**TRY IT**
After locating the line containing "Instruction: Click phone" in the entries below, please write out that line and the rest through the end exactly. Omit pictures.

[Collected data entries]
<<<<

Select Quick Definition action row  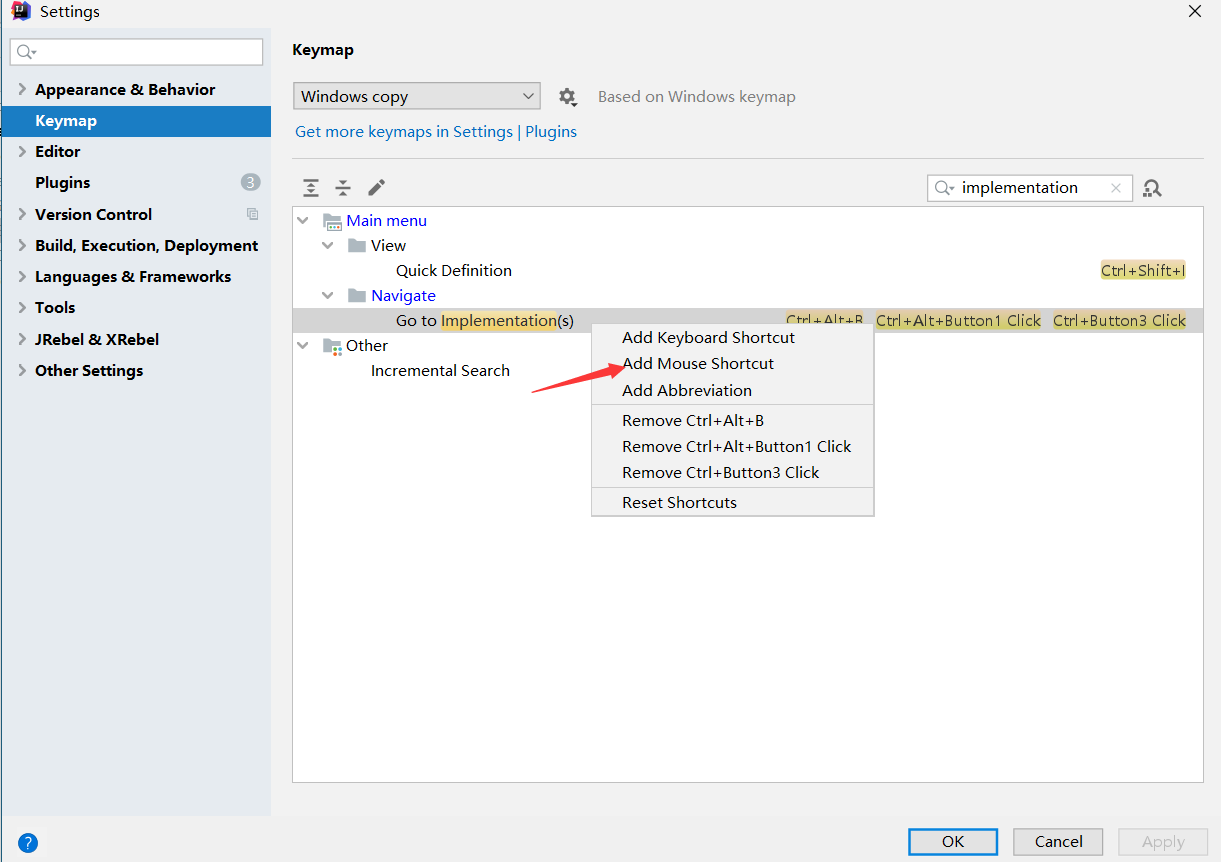coord(453,270)
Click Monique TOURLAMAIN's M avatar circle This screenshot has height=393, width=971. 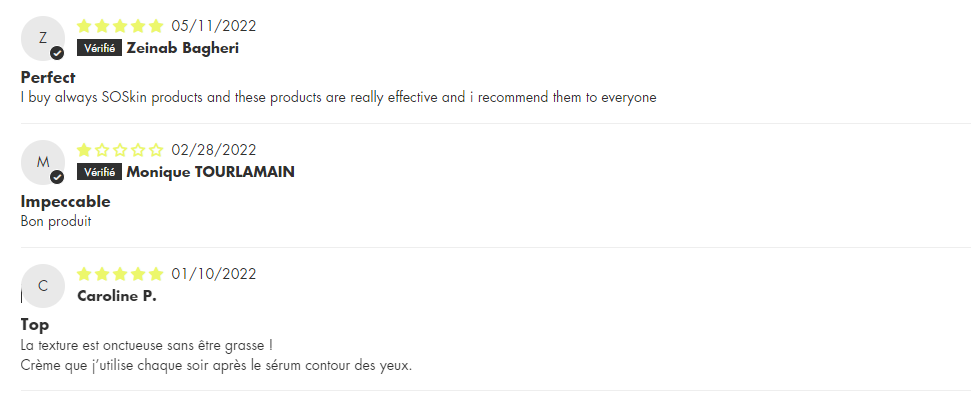pyautogui.click(x=43, y=162)
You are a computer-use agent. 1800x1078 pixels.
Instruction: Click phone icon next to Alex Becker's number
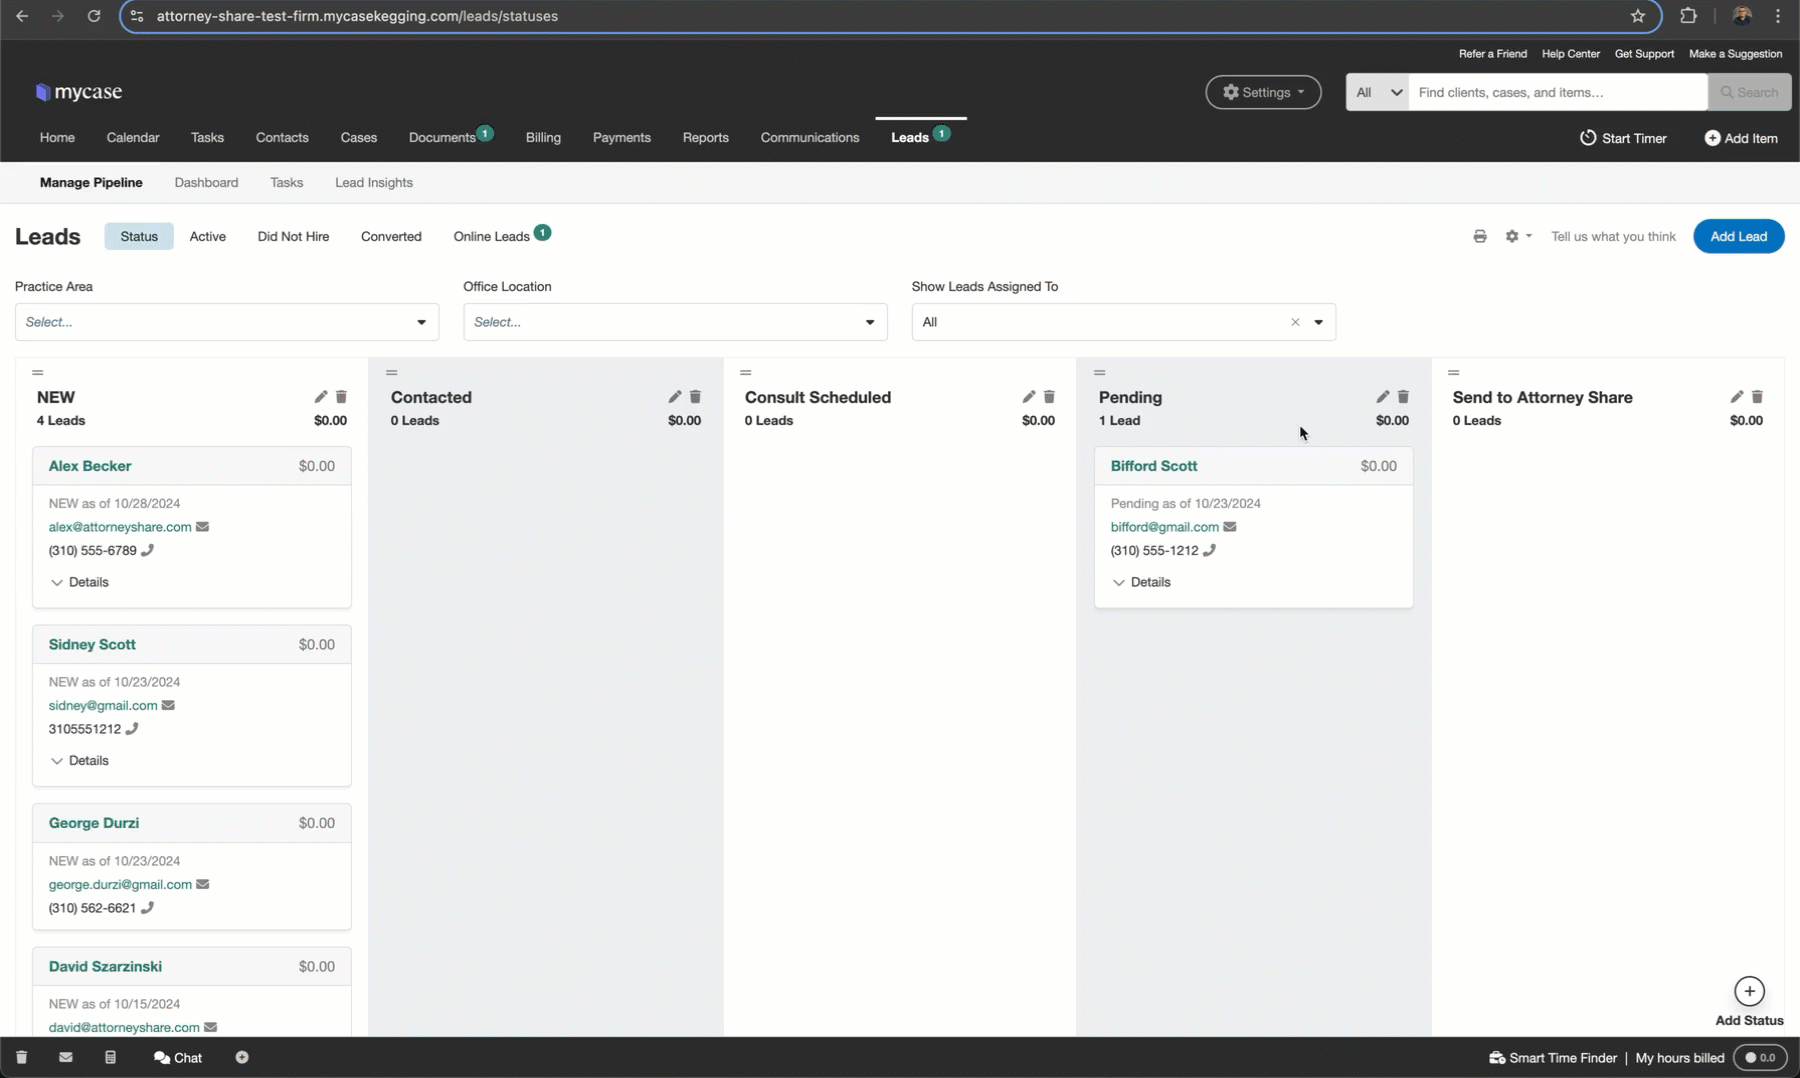[x=148, y=550]
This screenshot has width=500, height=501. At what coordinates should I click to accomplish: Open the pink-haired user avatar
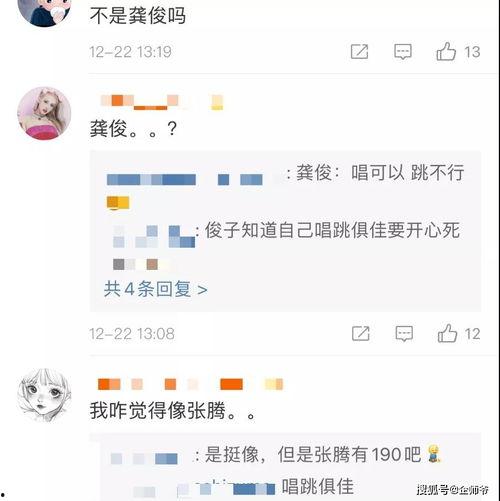pos(44,113)
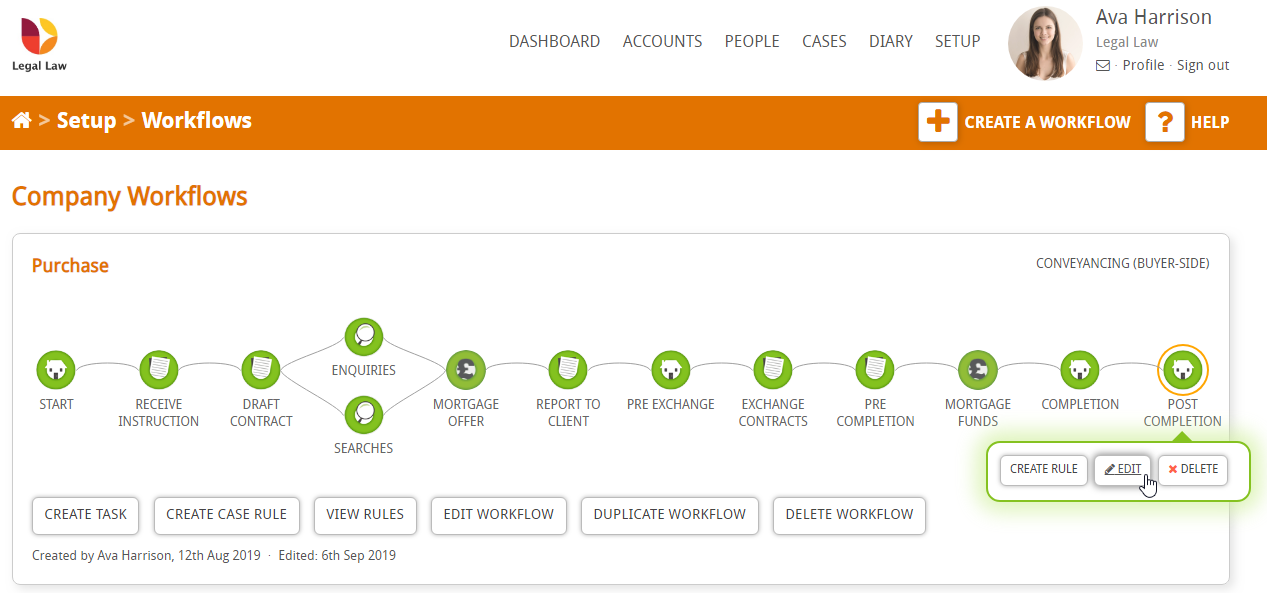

>>>>

**RESPONSE FOR THIS EXERCISE**
Instruction: Click phone icon next to Alex Becker's number
[x=148, y=550]
This screenshot has width=500, height=501. At what coordinates should I click to accomplish: Open the pink-haired user avatar
pos(44,113)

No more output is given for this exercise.